● **Exercise objective**
Looking at the listing beneath, work out how many lines hold "text" and report only that figure.
⟨
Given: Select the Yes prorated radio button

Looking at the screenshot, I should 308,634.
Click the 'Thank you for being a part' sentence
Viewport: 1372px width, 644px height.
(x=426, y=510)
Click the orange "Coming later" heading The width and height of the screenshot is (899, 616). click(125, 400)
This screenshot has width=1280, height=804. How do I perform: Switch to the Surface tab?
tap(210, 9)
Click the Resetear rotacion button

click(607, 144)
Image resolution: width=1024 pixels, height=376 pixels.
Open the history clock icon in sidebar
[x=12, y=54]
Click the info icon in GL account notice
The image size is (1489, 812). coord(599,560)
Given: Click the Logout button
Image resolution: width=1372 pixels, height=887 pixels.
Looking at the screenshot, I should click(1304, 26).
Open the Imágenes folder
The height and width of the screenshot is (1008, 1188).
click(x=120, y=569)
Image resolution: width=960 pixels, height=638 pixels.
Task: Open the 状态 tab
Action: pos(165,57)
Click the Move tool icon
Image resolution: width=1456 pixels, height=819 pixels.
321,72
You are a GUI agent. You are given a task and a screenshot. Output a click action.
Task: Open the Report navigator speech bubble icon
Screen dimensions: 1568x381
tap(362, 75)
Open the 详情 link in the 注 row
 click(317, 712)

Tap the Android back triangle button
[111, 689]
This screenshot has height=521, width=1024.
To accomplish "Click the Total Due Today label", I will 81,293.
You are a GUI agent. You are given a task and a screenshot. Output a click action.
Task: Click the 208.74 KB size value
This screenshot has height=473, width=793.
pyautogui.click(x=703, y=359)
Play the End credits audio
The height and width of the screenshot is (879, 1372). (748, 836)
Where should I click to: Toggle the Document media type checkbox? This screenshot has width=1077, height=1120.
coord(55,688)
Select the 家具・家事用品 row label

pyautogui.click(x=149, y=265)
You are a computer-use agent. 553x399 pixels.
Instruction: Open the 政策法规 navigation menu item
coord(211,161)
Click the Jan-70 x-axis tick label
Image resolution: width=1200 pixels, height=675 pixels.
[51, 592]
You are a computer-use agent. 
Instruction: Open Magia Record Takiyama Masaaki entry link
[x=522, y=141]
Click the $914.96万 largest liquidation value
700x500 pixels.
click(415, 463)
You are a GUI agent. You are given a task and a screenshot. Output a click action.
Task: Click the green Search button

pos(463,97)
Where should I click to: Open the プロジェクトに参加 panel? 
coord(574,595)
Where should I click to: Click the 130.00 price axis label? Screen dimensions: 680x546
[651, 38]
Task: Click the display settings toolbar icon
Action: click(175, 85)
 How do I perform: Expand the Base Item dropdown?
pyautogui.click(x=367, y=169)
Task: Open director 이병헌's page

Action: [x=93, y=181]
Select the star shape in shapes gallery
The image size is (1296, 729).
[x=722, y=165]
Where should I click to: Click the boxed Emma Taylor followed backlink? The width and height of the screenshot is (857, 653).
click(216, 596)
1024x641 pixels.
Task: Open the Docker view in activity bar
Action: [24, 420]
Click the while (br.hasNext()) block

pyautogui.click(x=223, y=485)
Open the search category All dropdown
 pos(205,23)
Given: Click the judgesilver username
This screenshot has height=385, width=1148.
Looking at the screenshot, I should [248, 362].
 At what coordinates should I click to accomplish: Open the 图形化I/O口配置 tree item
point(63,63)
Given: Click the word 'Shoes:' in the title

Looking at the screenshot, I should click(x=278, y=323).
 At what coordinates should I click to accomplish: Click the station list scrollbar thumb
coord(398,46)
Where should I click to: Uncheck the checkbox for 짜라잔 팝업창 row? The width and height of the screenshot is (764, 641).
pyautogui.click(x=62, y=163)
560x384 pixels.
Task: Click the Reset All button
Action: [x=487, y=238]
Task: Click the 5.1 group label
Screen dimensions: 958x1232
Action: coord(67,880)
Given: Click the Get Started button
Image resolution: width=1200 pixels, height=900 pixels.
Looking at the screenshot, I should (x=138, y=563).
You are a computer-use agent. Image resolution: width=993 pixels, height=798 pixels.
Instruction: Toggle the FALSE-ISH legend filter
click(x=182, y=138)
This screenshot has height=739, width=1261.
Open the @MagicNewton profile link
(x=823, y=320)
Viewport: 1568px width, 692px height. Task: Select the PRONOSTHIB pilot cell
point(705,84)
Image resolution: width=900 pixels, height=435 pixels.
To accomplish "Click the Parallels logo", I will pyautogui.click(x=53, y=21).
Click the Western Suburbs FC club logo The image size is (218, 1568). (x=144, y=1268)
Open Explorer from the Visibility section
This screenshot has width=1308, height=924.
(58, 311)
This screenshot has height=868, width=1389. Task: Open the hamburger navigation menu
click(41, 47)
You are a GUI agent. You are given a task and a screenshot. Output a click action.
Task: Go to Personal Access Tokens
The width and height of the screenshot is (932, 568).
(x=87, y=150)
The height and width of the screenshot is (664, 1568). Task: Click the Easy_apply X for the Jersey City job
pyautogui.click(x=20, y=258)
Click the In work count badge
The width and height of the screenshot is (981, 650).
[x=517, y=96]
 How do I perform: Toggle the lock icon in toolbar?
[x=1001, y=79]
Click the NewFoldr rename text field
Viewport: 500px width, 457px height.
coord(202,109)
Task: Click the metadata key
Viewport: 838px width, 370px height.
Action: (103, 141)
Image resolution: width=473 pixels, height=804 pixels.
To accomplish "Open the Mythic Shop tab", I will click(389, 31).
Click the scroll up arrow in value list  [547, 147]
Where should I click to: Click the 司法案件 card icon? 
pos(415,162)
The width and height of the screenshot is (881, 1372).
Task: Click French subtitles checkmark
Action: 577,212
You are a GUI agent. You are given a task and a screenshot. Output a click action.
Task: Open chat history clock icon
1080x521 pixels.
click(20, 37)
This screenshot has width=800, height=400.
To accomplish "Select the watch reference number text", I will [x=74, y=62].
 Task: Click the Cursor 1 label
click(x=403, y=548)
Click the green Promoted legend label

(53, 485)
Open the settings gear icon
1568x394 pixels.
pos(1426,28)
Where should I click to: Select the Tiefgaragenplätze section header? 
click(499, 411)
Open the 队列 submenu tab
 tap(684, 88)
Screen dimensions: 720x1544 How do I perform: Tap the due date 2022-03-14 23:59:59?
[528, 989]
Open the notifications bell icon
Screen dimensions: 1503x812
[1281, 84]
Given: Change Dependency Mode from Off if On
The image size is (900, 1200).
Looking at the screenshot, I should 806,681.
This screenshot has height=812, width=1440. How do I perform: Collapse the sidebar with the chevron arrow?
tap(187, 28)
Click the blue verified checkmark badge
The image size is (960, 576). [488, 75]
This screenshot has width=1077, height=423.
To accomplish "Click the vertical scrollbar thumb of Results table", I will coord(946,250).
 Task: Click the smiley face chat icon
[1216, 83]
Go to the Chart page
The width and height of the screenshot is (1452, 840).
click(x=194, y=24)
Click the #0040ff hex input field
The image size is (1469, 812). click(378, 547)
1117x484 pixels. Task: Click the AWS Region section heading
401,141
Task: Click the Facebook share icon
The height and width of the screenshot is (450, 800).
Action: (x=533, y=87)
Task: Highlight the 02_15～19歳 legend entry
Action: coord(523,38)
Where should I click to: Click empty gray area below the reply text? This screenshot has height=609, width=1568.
⟩
● **Written response**
3